A Monday Morning Memo for the Clients and Friends of Williams Marketing
You already know that Pavlov used an echoic reticular activator (the sound of a bell) to implant an associative memory into the mind of his dog. But have you ever wondered why Pavlov chose to use sound rather than sight? The answer is simple. “Because it’s easier.”
Dogs, like people, can close their eyes but they cannot close their ears. To implant an iconic reticular activator, Pavlov would first have had to gain the visual attention of the dog. In addition, an iconic reticular activator would have taken much longer to implant, due to the highly fragmented retention of visual memory in the brain.
In spite of these difficulties, Pavlov did, in fact teach a second dog to salivate by using the shape of a circle as an iconic reticular activator. In this experiment, the dog was trained to salivate when shown the circle and to cease salivating when shown a long, narrow oval. Gradually, the shape of the oval was developed so that it became increasingly circular. When the difference between the circle and the oval was only very slight, “the dog became highly agitated and the previously conditioned reflex was lost.”
Pavlov intentionally sent the dog mixed signals and described the result as “experimentally induced neurosis” in the dog. To put it plainly, the dog got extremely irritated and began to ignore Pavlov completely.
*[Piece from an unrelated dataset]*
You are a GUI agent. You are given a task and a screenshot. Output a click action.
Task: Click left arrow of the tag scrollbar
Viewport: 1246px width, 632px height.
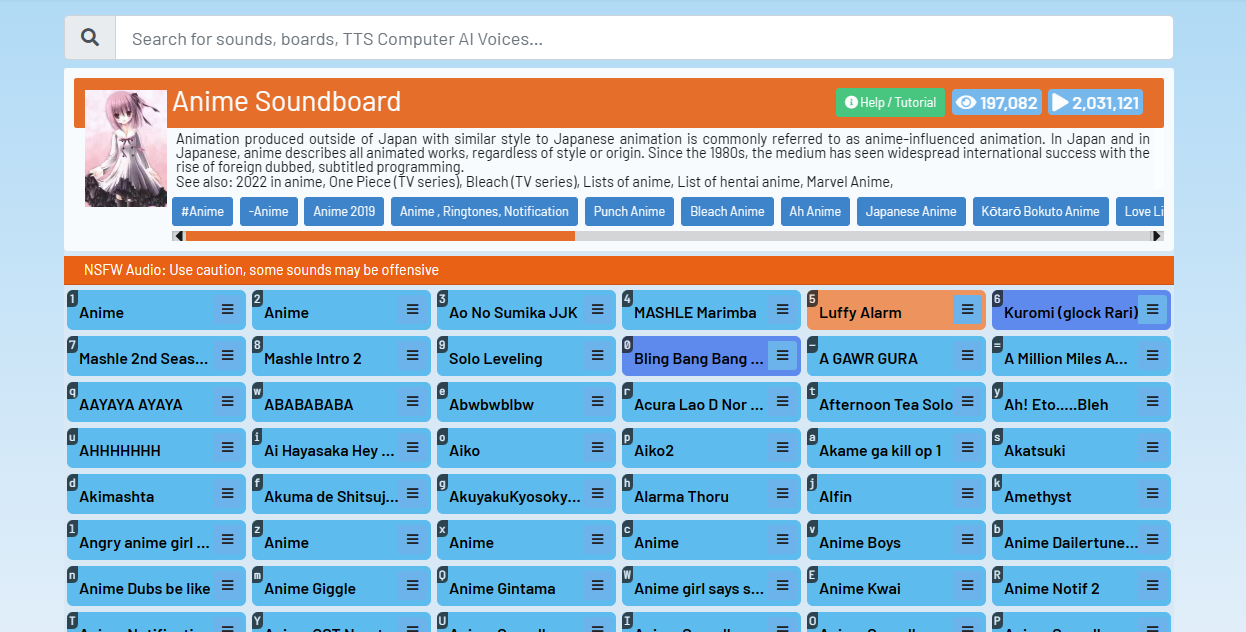178,237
Today’s buying public is not so different from that dog. To cause them to take the action you desire, your message must be focused and repetitive and speak to a need which the customer feels. Mixed signals will only cause the public to ignore your ads completely.
Are you sending the public mixed signals in your ads? Are you guilty of irritating the dog? If so, you should consider a dramatic change in your ad campaign. Why not uncover the story that is uniquely and wonderfully your own? When the dog hears you sing your own beautiful song and finds that it’s a song about him, I’ll wager he’ll be willing to do whatever you want him to do.
Do you know what song to sing? Are you willing to sing it again and again?